How to get my ADHD child to shower when I have ADHD too?
- Tanya Smith
- Mar 22
- 3 min read
Updated: Mar 25

How to shower your ADHD child when you're an ADHD parent? Many parents with ADHD frequently argue with their child about taking a shower. This situation causes significant anxiety for both the child and the parent, leading to regrettable words being exchanged. Since this is a common occurrence, anxiety and overwhelm build up even before the conversation about bath time begins. The entire process can take hours in the evening, leaving the ADHD child upset, frantic, overstimulated, and unsettled, while the ADHD parent feels overwhelmed, angry, judgmental, overstimulated, and resentful. Additionally, you may struggle with feelings of resentment, knowing your child cannot help it.
What are some reasons your child might resist taking a shower or bath?
Sensory issues: A shower might feel uncomfortable due to the sensation of water droplets on their skin, making a bath more tolerable, or they might simply dislike the feel of water altogether.
Selective attention: The child might be too engrossed in fun activities to want to stop for a shower, and your request interrupts their enjoyment.
Boredom: If a bath feels like a chore, the child may lack the desire or motivation to take one.
Defiance: Being told to take a shower or bath might be challenging for them, especially if they have ADHD, as they may perceive it as a threat to their autonomy, leading to defiance as a form of resistance.
Dopamine inducing: The argument itself might trigger dopamine release, causing the child to become argumentative as they are driven by this dopamine.
How can we ease the struggle over shower time?
Begin by considering how frequently you bathe your child. Is it every night? With a newborn, we are often advised to bathe them in the evening to help them settle for bedtime. However, as the child grows older, this routine may not suit a parent and child with active minds. Perhaps reducing it to just a few times a week might be better.

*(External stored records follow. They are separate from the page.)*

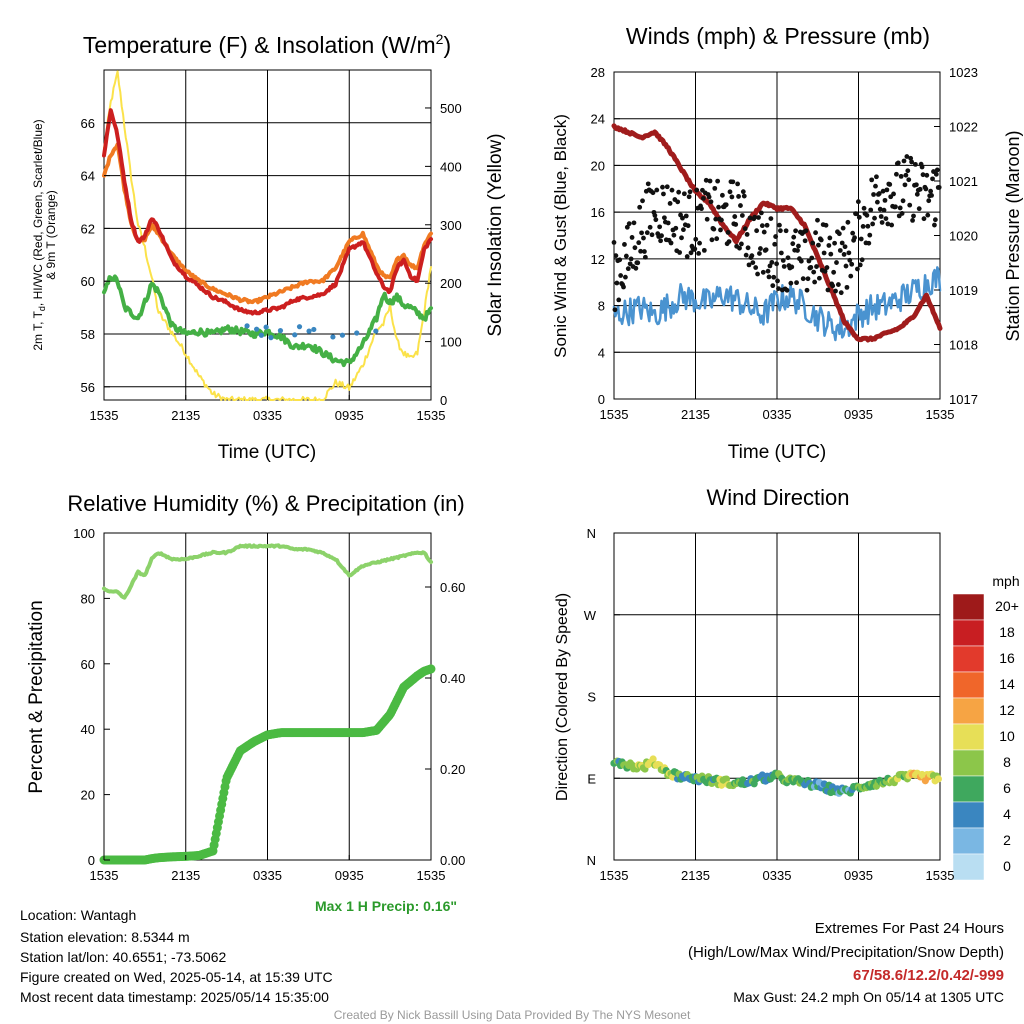 Image resolution: width=1024 pixels, height=1024 pixels. Describe the element at coordinates (1007, 632) in the screenshot. I see `colorbar-label: 18` at that location.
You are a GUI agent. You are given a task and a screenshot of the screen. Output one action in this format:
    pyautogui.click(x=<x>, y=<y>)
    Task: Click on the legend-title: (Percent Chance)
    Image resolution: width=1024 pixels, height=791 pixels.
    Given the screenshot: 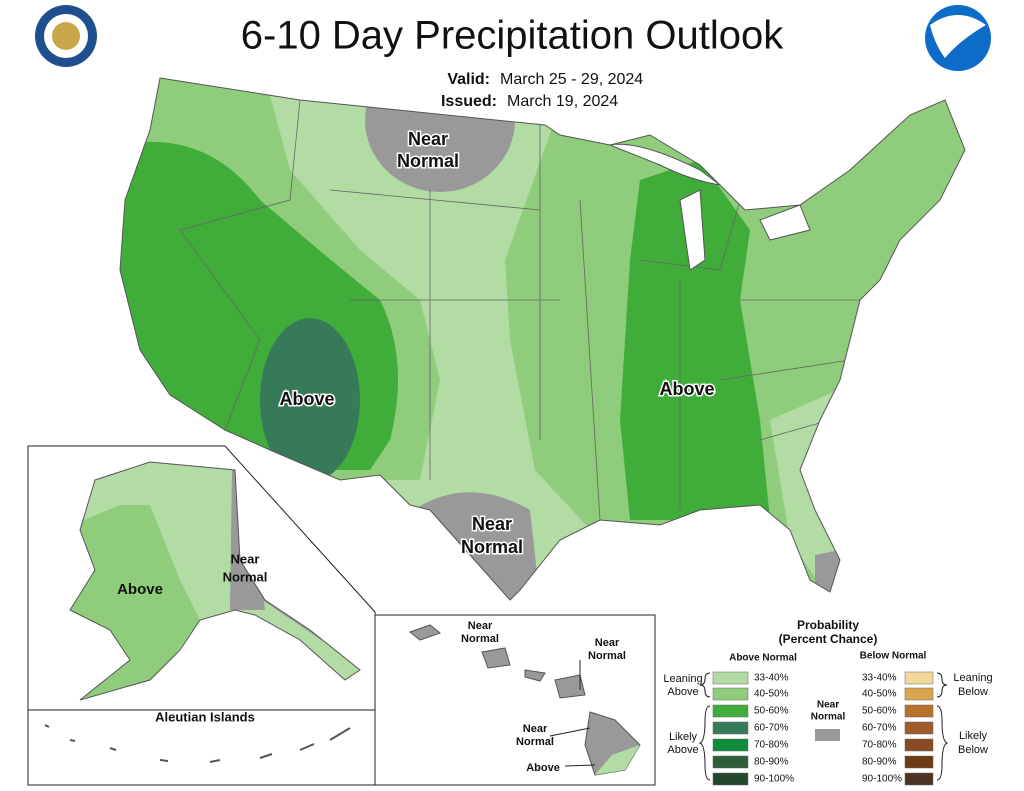 What is the action you would take?
    pyautogui.click(x=828, y=639)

I understand that many parents might argue that their child is dirty and needs a shower every night to go to bed clean. But who says this is necessary?
This is where I would ask why you believe your child needs a shower every night. Where did this notion come from?
This is known as a limiting belief, where the reason isn't something you've considered yourself but is constructed by external influences, for example:
As a child, your parents insisted on a nightly bath or shower because they believed you were dirty.
In the playground, parents ensure their children bathe every night, fearing negative judgment if they don't.
Social media portrays good parents as those who bathe their children nightly to keep them impeccably clean.
The belief is that a clean child will have more friends, be more accepted, and you will be too as a parent.
There's a perception that a teacher might treat your child differently if they aren't clean.
If your child has ADHD and already faces challenges, why make things harder?
You might feel compelled to bathe your ADHD child every night, but these thoughts are overwhelming and not accurate. When I was young, I had a bath once a week, typically on Sundays before the new week started. Previous generations bathed even less frequently. However, we were never smelly, unpleasant, or undervalued. As we grow older, we may recognise the benefits of daily showers if it suits our personal preferences, and then we can adjust our routines accordingly.
Now, you need to tailor life to suit both your needs and those of your child.
Begin by reducing your child's shower frequency to 2-3 times a week. Your child is not dirty. If this still poses a challenge, you might need to explore why you feel this way.
Schedule shower days on occasions when there's something exciting on television as a reward. If not, find a small incentive for them to anticipate.
Use a timer. Some children dislike spending too long in the bath, so you can say, 'Let's see how quickly you can wash everywhere. We can time you—can you beat the timer?' This can become a challenge to surpass each time.
Brush teeth in the shower or bath. If this reduces conflicts for you, why not? Even if they eat or drink afterward, it’s better to have their teeth cleaned than not!
Make it enjoyable. Include items like small water pistols in the bath for them to play with—create a target. Yes, it might get a bit messy, but it's only water.
Discuss the plan with your child and explain it to them. If they are uncertain about the cleaning aspect, you might consider showing them pictures of what can happen to the skin when it is neglected (without being too graphic).
Hopefully, these tips will allow you to have more time and less anxiety.